The Bike Cemetery in Winter 2012 |
My podcast, Return to the Bike Cemetery, is now available on www.podacademy.org
there's some other very good stuff on there too, including a talk from a historian of smell, an ethnomusicological discussion of the music of the BayAka people, and a discussion of manifestations of economic thought in cultural products. It's a very pleasingly heterogenous collection.
My piece is the first in a projected series of three programmes that will take different levels of interpretation (or degrees of generality) and angles towards the Bike Cemetery. They will all be equally preoccupied with sound, though; how it can evoke a space, or series of them, how it can internally dislocate a space (especially when broadcast to somewhere else), and its temporality - that is, its passing, which is of course the precondition of its stubborn or uncanny return (say, in the use of delay).

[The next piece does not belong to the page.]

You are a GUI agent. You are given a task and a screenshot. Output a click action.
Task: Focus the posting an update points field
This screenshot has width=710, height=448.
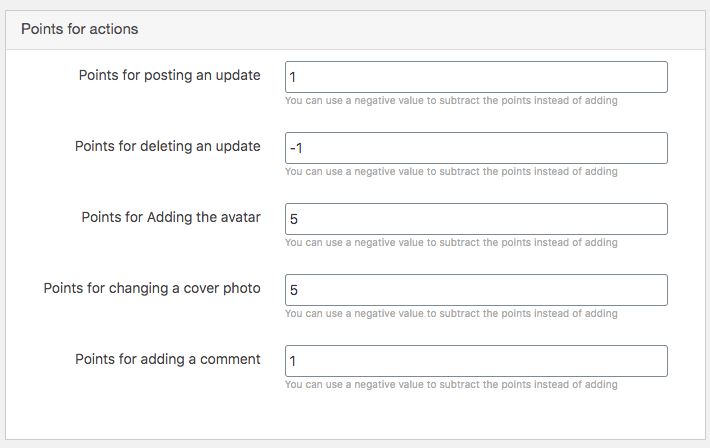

A rough outline might go: Bike Cemetery - empty space (as in Claude Lefort's image) - sovereignty of subject (bourgeois liberal democratic) - sovereignty (as in Karl Schmitt's version of decision) - exception and example, and the spatial relationship that both categories necessitate - Bike Cemetery - waste ground - "waste" in terms of time - metaphors of "natural" growth/accumulation - the responsibilized subject - "unnatural" growth/stasis - the welfare state and its characterisation by the likes of Charles Murray - "addiction" as trope, to benefits or (for the state) to debt - addiction as perpetual return (to same place) therefore antithesis of neoliberal models of growth or statehood - the stuttering, repetitive inscriptions at the Bike Cemetery.
I realise that the outline just given might seem confused, fragmentary and a bit dry, but I am going to do my best to make it a coherent trip through some contemporary obsessions. I think that the audio essay form can do this well.